Psaltis thinks that an optically based associative memory could be used for storage of images in a very concentrated form. “It is very difficult, for example, to store and access radar images produced by the space shuttle,” Psaltis said. “A larger version of our system could do this readily.”

Another alternative to the Hopfield model has been developed by Lapedes of Los Alamos. Lapedes’ system removes some restrictions imposed in Hopfield’s model and, in the process, “we get more control,” he said.

Can Set Priorities

In pattern recognition, for example, Hopfield’s model gives equal weight to all features of the pattern. “In identifying bears, the system might have one data point for size, one for color, one for paws and claws, and so forth,” Lapedes said. “But we might be looking at a real bear or a teddy bear.

“But a real bear would be in motion. In our system, we can give a lot more importance to motion, so that we can identify a real bear much more quickly.” No one has yet constructed hardware incorporating Lapedes’ ideas, however.
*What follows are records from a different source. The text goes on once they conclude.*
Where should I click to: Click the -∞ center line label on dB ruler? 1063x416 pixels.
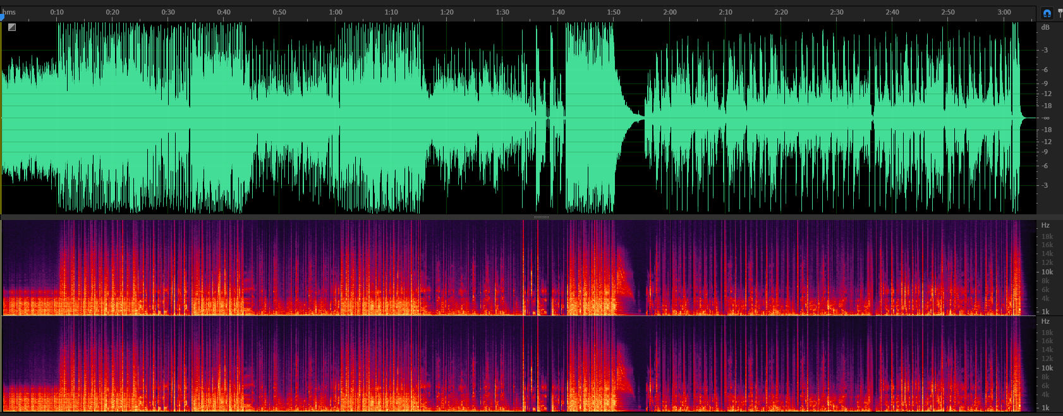(1046, 118)
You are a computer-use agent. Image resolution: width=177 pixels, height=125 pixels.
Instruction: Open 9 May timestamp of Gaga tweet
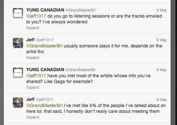coord(162,70)
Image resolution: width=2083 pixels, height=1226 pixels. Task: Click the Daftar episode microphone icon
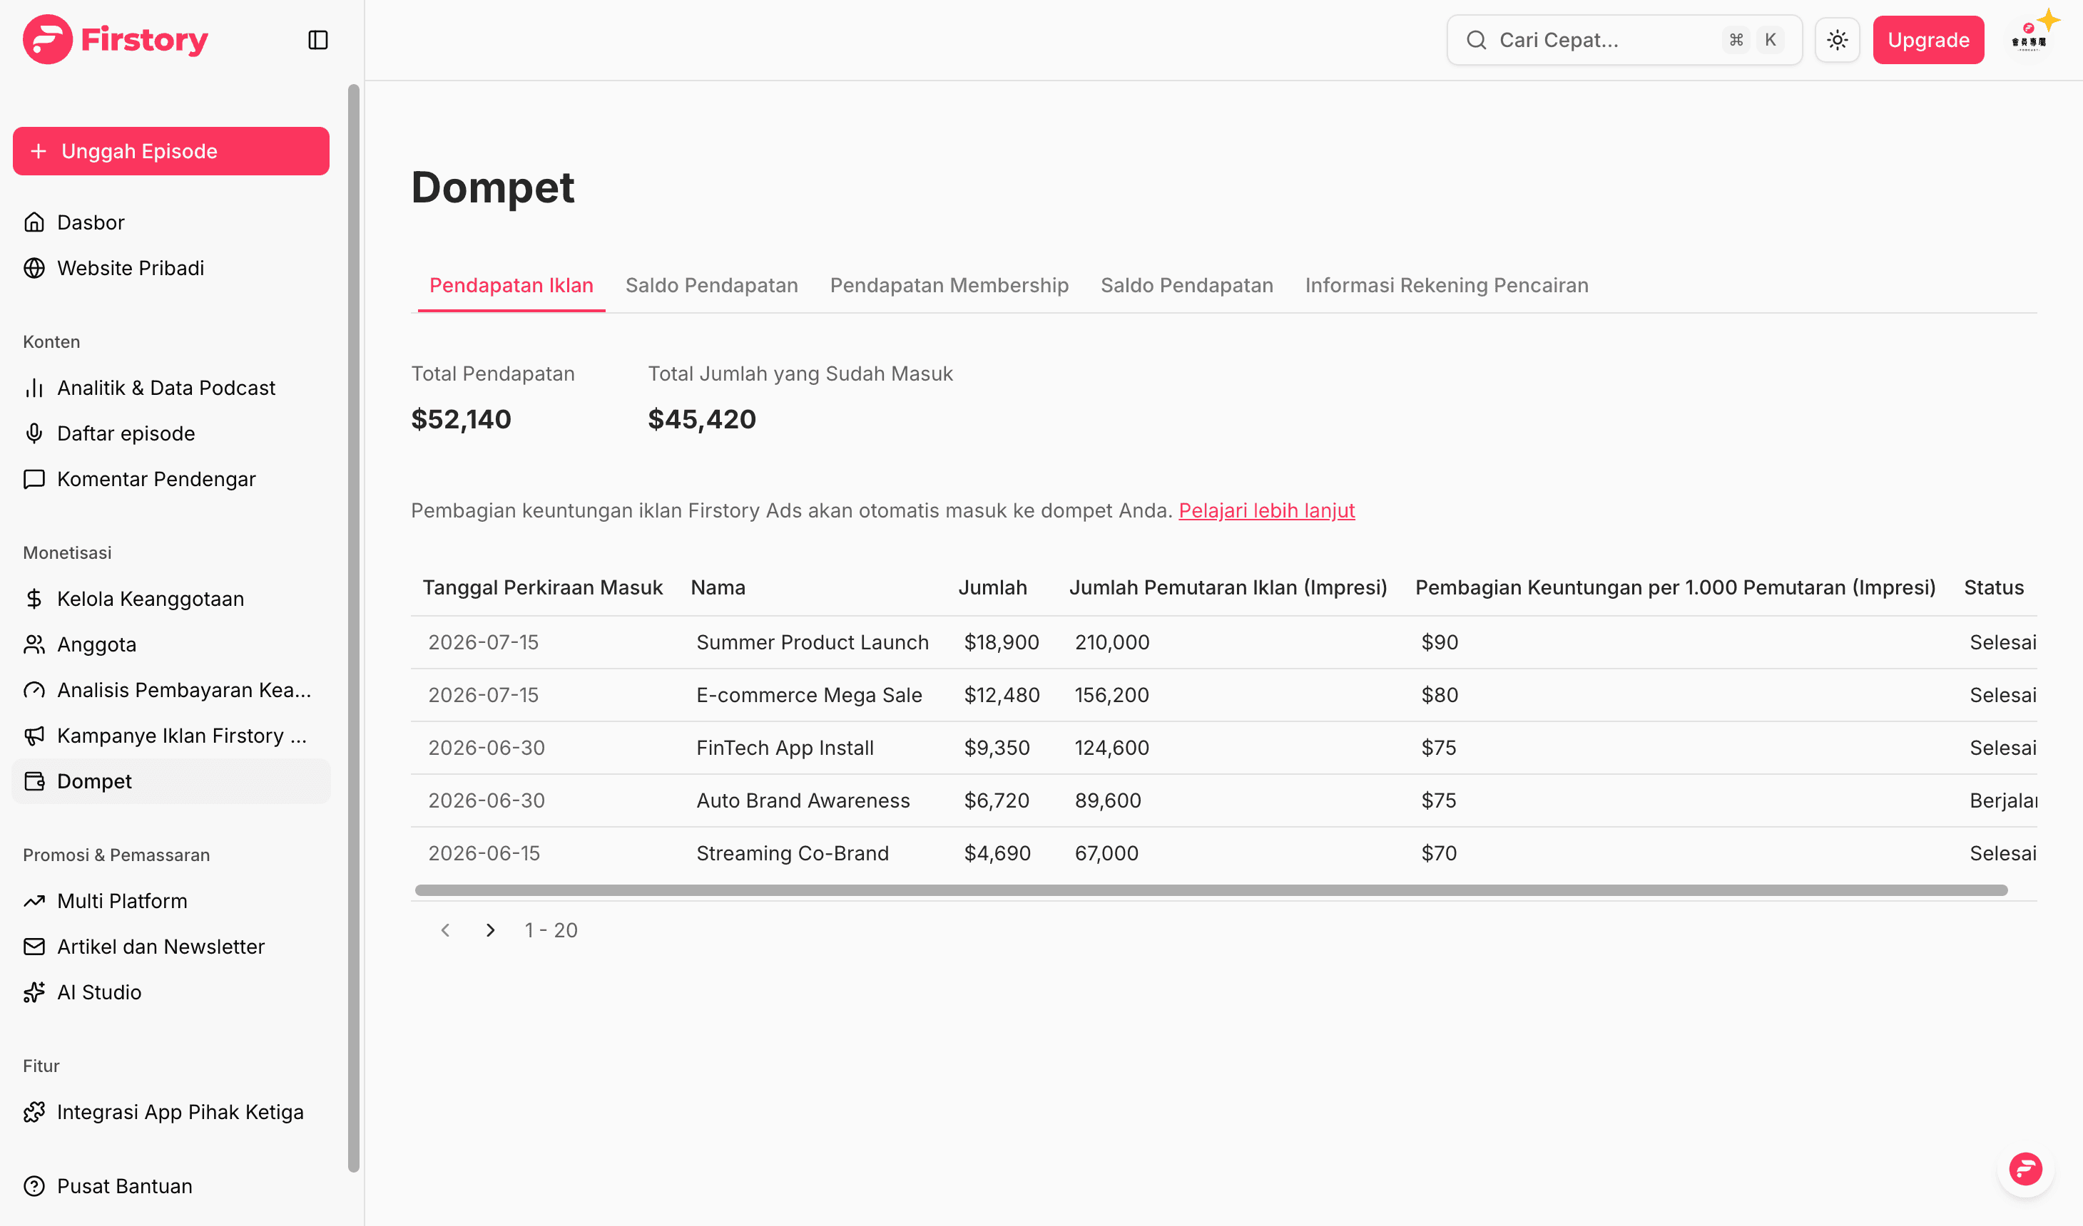34,433
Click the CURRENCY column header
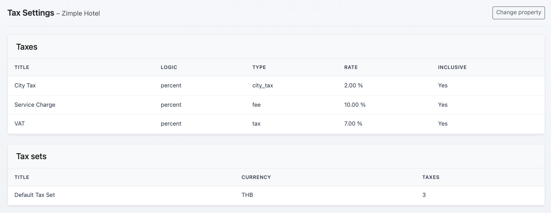Viewport: 551px width, 213px height. coord(256,177)
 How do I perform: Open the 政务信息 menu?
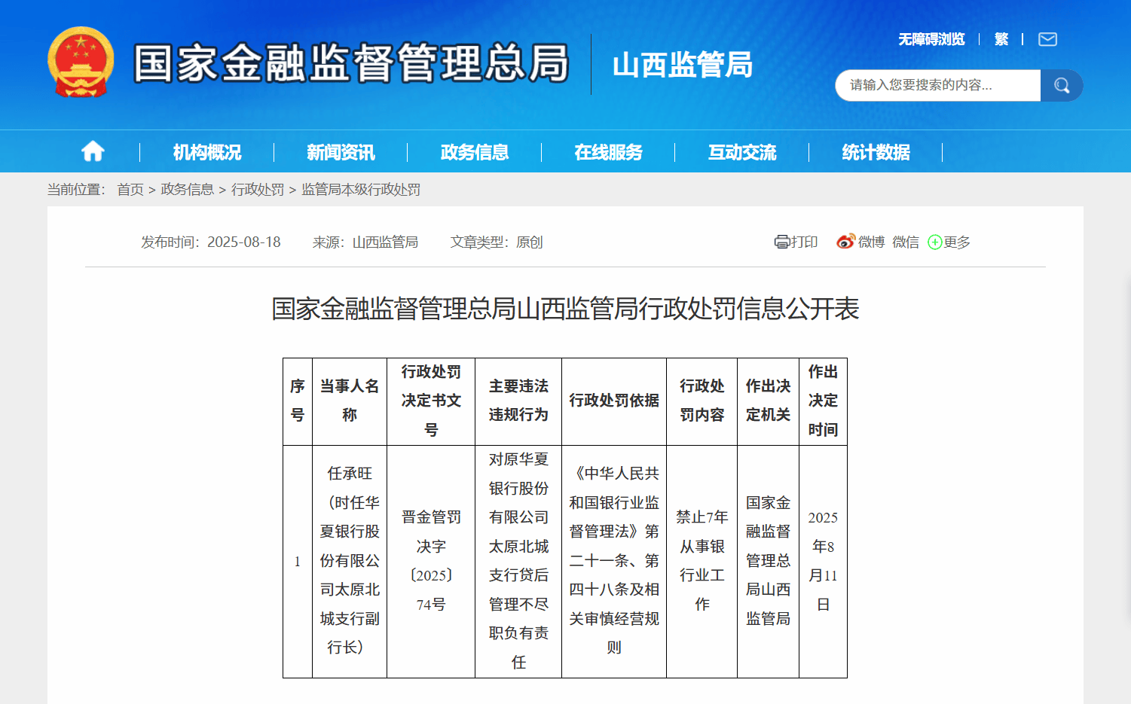(475, 152)
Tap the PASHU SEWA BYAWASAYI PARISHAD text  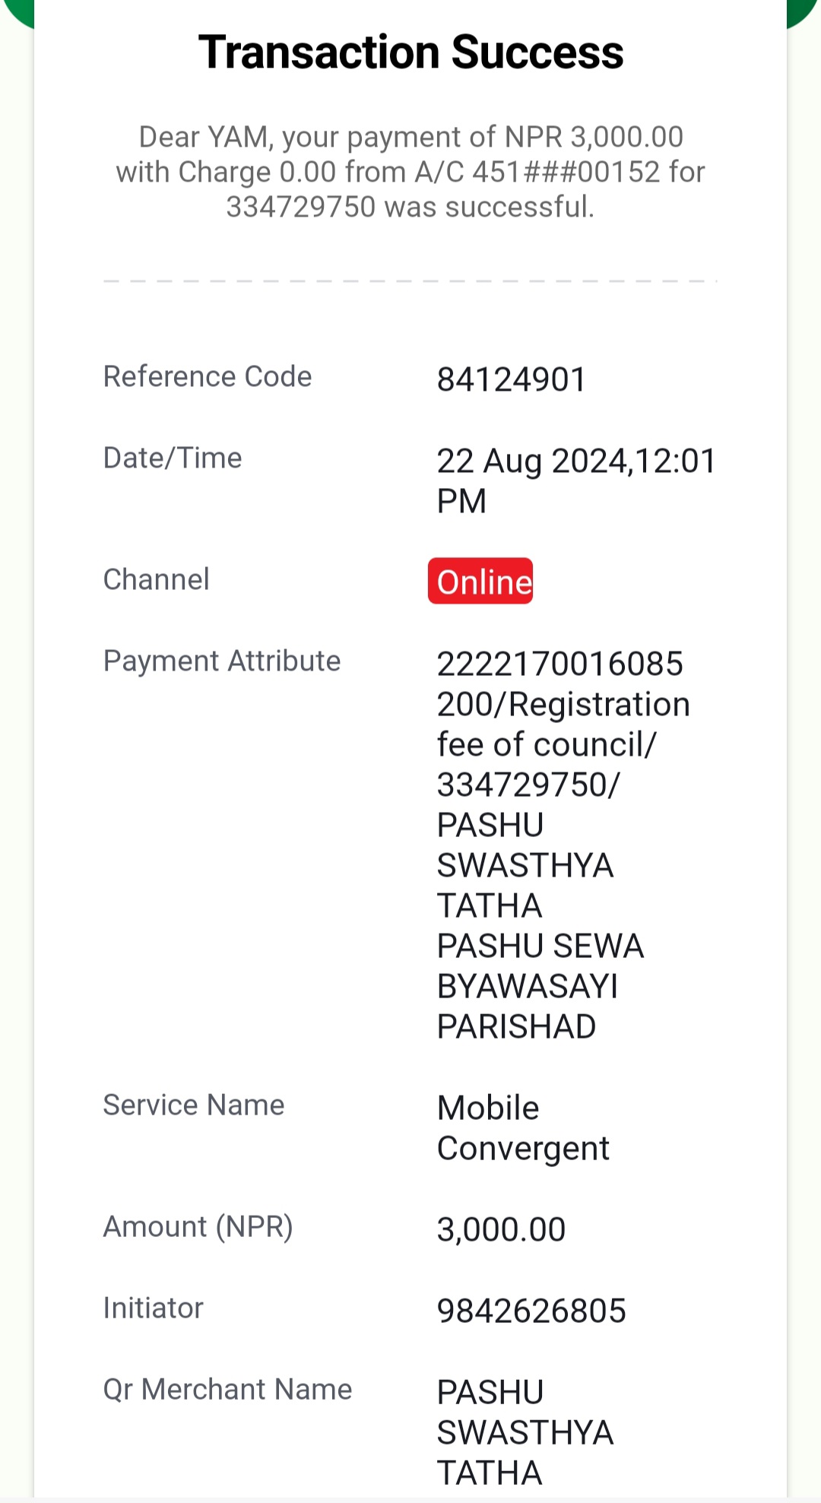[540, 986]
The major problem with all of these systems at present is that they are merely read-only memories. Once they are constructed, their memories cannot be changed.

“It appears that new memories in the human brain are stored by changing the strength of the connections between neurons,” Hopfield said. “What we need to do is to find a way to change the resistance of the connections in our model so that the system can ‘learn.’ This presents a very serious materials problem.”

Not Insoluble

But not an insoluble one. Psaltis has, in fact, constructed rudimentary systems in which the memories can be changed, he said, “but they are not ready for practical applications.”

Meanwhile, it is possible to simulate that learning experience using a digital computer.

Hopfield and Tank, for example, are attempting to model the learning process of the garden slug. “The slug is one of the simplest biological systems available,” Hopfield said, “since it has only 5,000 to 10,000 neurons,” compared to 10 billion in the human brain.

Even so, the slug can undergo conditioning just like Pavlov’s dogs, which learned to salivate at the sound of a bell. If a slug is fed quinine, which has a bitter taste, before it is given a certain food, the slug will avoid that food in the future. If the quinine is given after the food, however, the slug learns nothing.

Hopfield and Tank have managed to reproduce this behavior. When their electronic slug is, in effect, given a bitter substance before it eats a food, it will no longer eat that food. But when the bitter taste is given afterward, there is no effect.

This result, Hopfield said, indicates that the strong feeling of time sequence that animals and humans possess may originate at the very basic level of the single nerve cell and its interconnections.